For Experiment 3.1, we vary the frequency & CPU model and keep the memory ram model fixed. In Experiment 3.2, we vary the memory model & CPU model while keeping the frequency fixed.

Hint: you may want to add a command line parameter to control the memory configuration. Check which provided memory model(Slow, Inf, SingleCycle) is capable of changing the underlying technology.

Report

  • Q7: Which CPU model is more sensitive to changing the CPU frequency?
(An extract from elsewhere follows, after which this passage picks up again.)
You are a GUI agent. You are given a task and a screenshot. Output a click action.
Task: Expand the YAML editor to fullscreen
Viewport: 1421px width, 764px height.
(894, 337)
Why?
  • Q8: Which CPU model is more sensitive to changing the memory technology? Why?
  • Q9: How does the benchmark influence your conclusion? Why?
  • Q10: Compare each of the configurations in Experiment 3.2 with the one that matches the CPU type and frequency in Experiment 3.1 (i.e. the baselines in bold). Do you see any difference in performance? If so, why?
  • Q11: Which result is more “correct”? If someone asked you which system you should use, which methodology gives you a more reliable answer?

Experiment 4: Region of Interest (ROI)

gem5 has support for annotating your binary with special “region of interest” (ROI) magic instructions. See

ROI commands interact with the gem5 simulator and let the underlying config know when the “REGION-OF-INTEREST” is reached in the application.
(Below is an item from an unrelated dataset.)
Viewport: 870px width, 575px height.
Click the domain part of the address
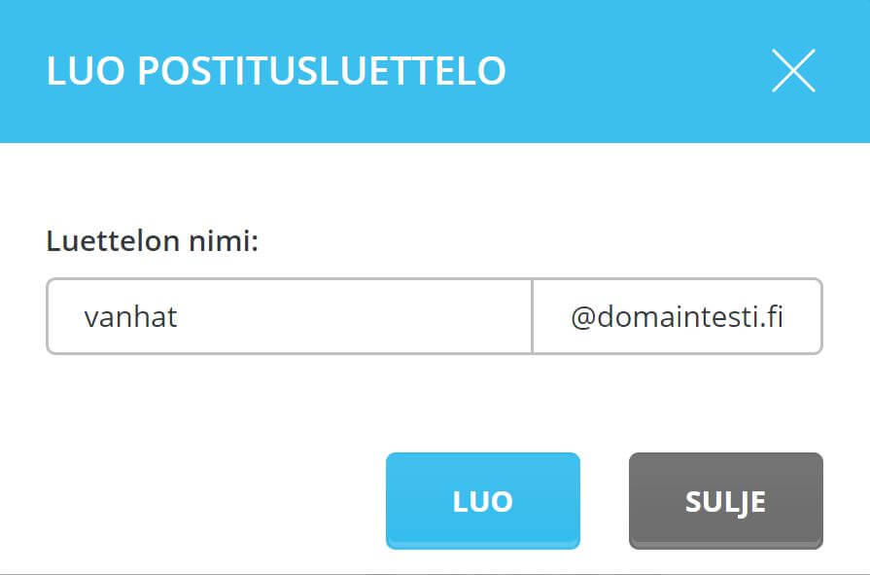tap(677, 317)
We have annotated your binary with ROI instructions. Remove them and re-run the comparison between MinorCPU at 1 and 2 GHz. To compile your annotated .cpp file, you need to make two changes to your gcc compilation command.

  • Step 1: You will need to remove the ROI_BEGIN and ROI_END calls from the benchmarks
  • Step 2: Rebuild the benchmarks
  • Step 3: You may also need to modify gem5-config/run_micro.py which controls the simulation. Previously when we hit workbegin we would continue onto the simulation. Now you will need to modify the script to stop simulation when the program exits since you will not hit any ROI. Look for the exit_event checks and modify to terminate simulation gracefully.
# If things are working correctly after you remove the ROI instruction:
$ $M5_PATH/build/X86/gem5.opt \
    -re --outdir=$PWD/results/X86/run_micro/CCa/Simple/Inf \
    gem5-config/run_micro.py Simple Inf \
    microbenchmark/CCa/bench.X86

Report

Add answers to the following questions to your report.

  • Q12 Do you see a different result than before? If so, why?
  • Q13 Which result is more “correct”? If someone asked you which system you should use, which methodology gives you a more reliable answer?

Submission and Grading

Check in your repo, along with REPORT.md, REPORT.pdf To receive point you have to check in all your plots and answers. You also need to include a README with instructions on which commands to run to generate results and plots. 100 points will be evenly divided amongst your questions.

Important: Please ensure your submission includes a README file with clear instructions, along with both REPORT.md and REPORT.pdf. Submissions missing any of these required files will receive a grade of zero.

Do not include the PDF in the archive, submit it as a separate file. You should submit it on Canvas

Canvas PDF Submission Link

Common mistakes

  • You build gem5 for one ISA, but built the benchmark for different ISA. Ensure same ISA for both.
fatal: fatal condition !process occurred: Unknown error creating process object.
Memory Usage: 2209384 KBytes

Grading criteria

  • Please include relevant plots for each question to support your analysis. Submissions without appropriate visualizations will not receive credit. Note: Simply dumping raw data without analysis is not sufficient.
  • The total assignment is worth a 100 points evenly split amongst the questions.

Acknowledgment

This assignment has been modified by Arrvindh Shriraman, Alaa Alameldeen, Mahmoud Abumandour. We thank the creators of gem5-art for providing the environment for script aids.